Repeat all the data that appears below, keeping it exact.

Pixel coordinate grounding data:
----------

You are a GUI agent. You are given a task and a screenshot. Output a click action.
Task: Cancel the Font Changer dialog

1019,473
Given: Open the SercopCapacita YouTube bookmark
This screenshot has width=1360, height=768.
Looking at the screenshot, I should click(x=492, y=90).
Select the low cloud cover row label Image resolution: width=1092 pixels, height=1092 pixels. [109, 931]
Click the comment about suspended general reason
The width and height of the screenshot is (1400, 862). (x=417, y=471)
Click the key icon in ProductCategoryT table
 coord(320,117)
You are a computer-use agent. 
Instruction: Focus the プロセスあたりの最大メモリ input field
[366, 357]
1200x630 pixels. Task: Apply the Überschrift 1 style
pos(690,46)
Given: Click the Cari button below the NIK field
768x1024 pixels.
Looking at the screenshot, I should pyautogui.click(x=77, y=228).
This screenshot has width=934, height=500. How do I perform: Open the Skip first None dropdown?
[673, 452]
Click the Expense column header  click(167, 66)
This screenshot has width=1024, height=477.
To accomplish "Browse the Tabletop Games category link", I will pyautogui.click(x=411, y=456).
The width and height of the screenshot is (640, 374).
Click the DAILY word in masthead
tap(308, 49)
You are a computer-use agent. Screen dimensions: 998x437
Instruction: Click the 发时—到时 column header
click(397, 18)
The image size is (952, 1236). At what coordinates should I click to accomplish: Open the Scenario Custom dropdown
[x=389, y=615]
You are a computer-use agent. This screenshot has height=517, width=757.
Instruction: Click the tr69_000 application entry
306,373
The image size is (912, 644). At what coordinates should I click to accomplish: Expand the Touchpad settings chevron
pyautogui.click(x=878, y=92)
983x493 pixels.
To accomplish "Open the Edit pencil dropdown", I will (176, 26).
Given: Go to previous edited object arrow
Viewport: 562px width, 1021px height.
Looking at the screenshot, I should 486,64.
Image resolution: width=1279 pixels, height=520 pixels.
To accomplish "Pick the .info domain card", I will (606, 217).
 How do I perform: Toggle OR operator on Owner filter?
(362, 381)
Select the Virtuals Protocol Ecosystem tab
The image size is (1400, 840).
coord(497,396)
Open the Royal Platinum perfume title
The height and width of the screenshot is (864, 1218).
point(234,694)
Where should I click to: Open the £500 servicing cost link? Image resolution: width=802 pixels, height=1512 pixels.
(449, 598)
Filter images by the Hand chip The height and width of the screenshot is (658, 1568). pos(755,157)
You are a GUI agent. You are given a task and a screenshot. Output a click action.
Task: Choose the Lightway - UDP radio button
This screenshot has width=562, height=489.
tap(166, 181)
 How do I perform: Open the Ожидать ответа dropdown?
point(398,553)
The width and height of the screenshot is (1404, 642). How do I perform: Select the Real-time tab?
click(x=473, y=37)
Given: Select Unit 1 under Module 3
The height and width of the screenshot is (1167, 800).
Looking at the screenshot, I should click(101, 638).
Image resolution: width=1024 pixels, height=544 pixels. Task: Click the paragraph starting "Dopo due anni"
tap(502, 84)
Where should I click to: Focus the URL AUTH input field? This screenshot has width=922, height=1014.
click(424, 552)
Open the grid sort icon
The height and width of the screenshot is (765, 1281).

----------

Answer for the task:
You are a GUI agent. You are given a task and a screenshot. Output a click action.
Task: Cancel the Font Changer dialog

1019,473
Given: Open the SercopCapacita YouTube bookmark
This screenshot has width=1360, height=768.
Looking at the screenshot, I should click(x=492, y=90).
Select the low cloud cover row label Image resolution: width=1092 pixels, height=1092 pixels. [109, 931]
Click the comment about suspended general reason
The width and height of the screenshot is (1400, 862). (x=417, y=471)
Click the key icon in ProductCategoryT table
 coord(320,117)
You are a computer-use agent. 
Instruction: Focus the プロセスあたりの最大メモリ input field
[366, 357]
1200x630 pixels. Task: Apply the Überschrift 1 style
pos(690,46)
Given: Click the Cari button below the NIK field
768x1024 pixels.
Looking at the screenshot, I should pyautogui.click(x=77, y=228).
This screenshot has width=934, height=500. How do I perform: Open the Skip first None dropdown?
[673, 452]
Click the Expense column header  click(167, 66)
This screenshot has width=1024, height=477.
To accomplish "Browse the Tabletop Games category link", I will pyautogui.click(x=411, y=456).
The width and height of the screenshot is (640, 374).
Click the DAILY word in masthead
tap(308, 49)
You are a computer-use agent. Screen dimensions: 998x437
Instruction: Click the 发时—到时 column header
click(397, 18)
The image size is (952, 1236). At what coordinates should I click to accomplish: Open the Scenario Custom dropdown
[x=389, y=615]
You are a computer-use agent. This screenshot has height=517, width=757.
Instruction: Click the tr69_000 application entry
306,373
The image size is (912, 644). At what coordinates should I click to accomplish: Expand the Touchpad settings chevron
pyautogui.click(x=878, y=92)
983x493 pixels.
To accomplish "Open the Edit pencil dropdown", I will (176, 26).
Given: Go to previous edited object arrow
Viewport: 562px width, 1021px height.
Looking at the screenshot, I should 486,64.
Image resolution: width=1279 pixels, height=520 pixels.
To accomplish "Pick the .info domain card", I will (606, 217).
 How do I perform: Toggle OR operator on Owner filter?
(362, 381)
Select the Virtuals Protocol Ecosystem tab
The image size is (1400, 840).
coord(497,396)
Open the Royal Platinum perfume title
The height and width of the screenshot is (864, 1218).
point(234,694)
Where should I click to: Open the £500 servicing cost link? Image resolution: width=802 pixels, height=1512 pixels.
(449, 598)
Filter images by the Hand chip The height and width of the screenshot is (658, 1568). pos(755,157)
You are a GUI agent. You are given a task and a screenshot. Output a click action.
Task: Choose the Lightway - UDP radio button
This screenshot has width=562, height=489.
tap(166, 181)
 How do I perform: Open the Ожидать ответа dropdown?
point(398,553)
The width and height of the screenshot is (1404, 642). How do I perform: Select the Real-time tab?
click(x=473, y=37)
Given: Select Unit 1 under Module 3
The height and width of the screenshot is (1167, 800).
Looking at the screenshot, I should click(101, 638).
Image resolution: width=1024 pixels, height=544 pixels. Task: Click the paragraph starting "Dopo due anni"
tap(502, 84)
Where should I click to: Focus the URL AUTH input field? This screenshot has width=922, height=1014.
click(424, 552)
Open the grid sort icon
The height and width of the screenshot is (765, 1281).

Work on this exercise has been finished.